Siedziba orkiestry - sporo dzieci i młodzieży czeka na przesłuchanie - proporcje etniczne - 70% pochodzenie chińskie, pozostali - europejskie.
Uderza mnie niezwykle przyjazne zachowanie personelu. Jestem przyzwyczajony do życzliwości w sklepach i urzędach, ale tutaj było to wyjątkowo przyjemne.
O wyniku przesłuchania dowiemy się za tydzień.

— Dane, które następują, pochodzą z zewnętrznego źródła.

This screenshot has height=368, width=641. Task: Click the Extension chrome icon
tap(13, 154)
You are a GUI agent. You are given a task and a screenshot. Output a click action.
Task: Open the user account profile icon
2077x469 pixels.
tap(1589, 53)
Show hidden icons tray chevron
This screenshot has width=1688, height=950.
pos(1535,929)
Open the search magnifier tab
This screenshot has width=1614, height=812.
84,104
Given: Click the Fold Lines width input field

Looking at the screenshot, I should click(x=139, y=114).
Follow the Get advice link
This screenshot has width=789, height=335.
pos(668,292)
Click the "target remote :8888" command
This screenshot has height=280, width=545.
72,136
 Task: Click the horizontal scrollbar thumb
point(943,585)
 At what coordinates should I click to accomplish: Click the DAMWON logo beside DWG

Niestety nie mam zbyt wiele czasu dla wnuczki, muszę wracać do domu gdyż wieczorem jedziemy z żoną na występy muzyczne w centrum żydowskim.

5 comments:

  1. nie, to nie klasyfikuje Cię jako agnostyka... pojęcie "agnostycyzm" nie dotyczy wiary w istnienie żadnych bogów, ani tego typu bytów... agnostycyzm twierdzi jedynie, że istnieją granice poznania świata przez człowieka, w szczególności zaś, że nie istnieje dowód na istnienie lub nieistnienie jakichkolwiek bogów... ergo możliwe są jak najbardziej konstrukcje takie, jak ateista-agnostyk lub teista (wierzący) - agnostyk...
    natomiast bardzo popularny jest błąd definiujący agnostyka jako kogoś "pośrodku" ateisty i osoby wierzącej w istnienie jakiegoś boga (lub nawet całej ich gromadki)... to tak, jakby mówić, że pomiędzy czarnym autem i białym autem jest... gruszka :) bez sensu, nieprawdaż?...
    po prostu pojęcie agnostycyzmu dotyczy zupełnie innej kwestii, niż ateizm, czy teizm i związana z nim wierzącość...
    natomiast Ciebie można zaklasyfikować jako teistę, wierzącego w boga rozumianego po Twojemu, lub deistę, jeśli ów bóg jest nieosobowy /czyli de facto nie jest bogiem/... bo tego akurat nie doprecyzowałeś, czy owa siła jest osobowa, czy nie...
    p.jzns :)

    ReplyDelete
    Replies
    1. Masz ci los, nie kwalifikuję się nawet na agnostyka :(
      Dajcie spokój, taki stary dziadek i jeszcze go nie sklasyfikować nie można.
      "deistę, jeśli ów bóg jest nieosobowy"...
      Czyli deistami są Żydzi i Muzułmanie, a kim w takim razie są chrześcijanie?
      Ja jednak nie wierzę, że Bóg wybrał sobie jeden naród albo że będzie ludzi bo śmierci karał lub nagradzał, a w to wierzą te dwie religie.

      Delete
  2. Byłam wychowana w rodzinie katolickiej, a raczej moi dziadkowie byli wierzący, rodzice już nie celebrowali i do kościoła nie chodzili.
    Napatrzyłam się i nasłuchałam tyle, że już dawno daleko mi do tych obrzędów, a do kościoła jeszcze dalej.
    Miłych wrażeń na koncercie!
    jotka

    ReplyDelete
    Replies
    1. Oczywiście, wielu ludziom jest obecnie daleko do kościoła, z drugiej strony widzę, że moją parafię coraz bardziej dominują ludzie młodzi a i Polsce, jeśli tylko wychylić się z rozpolitykowanego kręgu można znaleźć wiele dynamicznych środowisk młodzieżowych, które w Kościele czują się dobrze.

      Delete
  3. U mnie podobnie Lechu - niby swieta cala geba, miasta i osiedla udekorowane, sklepy pelne towaru - ale jesli chodzi o duchowna strone swiat to inna sprawa.
    Zauwazylam ze wielu czlonkow innych ras i wiary uczestniczy w tej dekoracyjnej czesci swiat majac choinke, swiatelka, robiac prezenty chociaz nie sa ani chrzescijanami ani katolikami.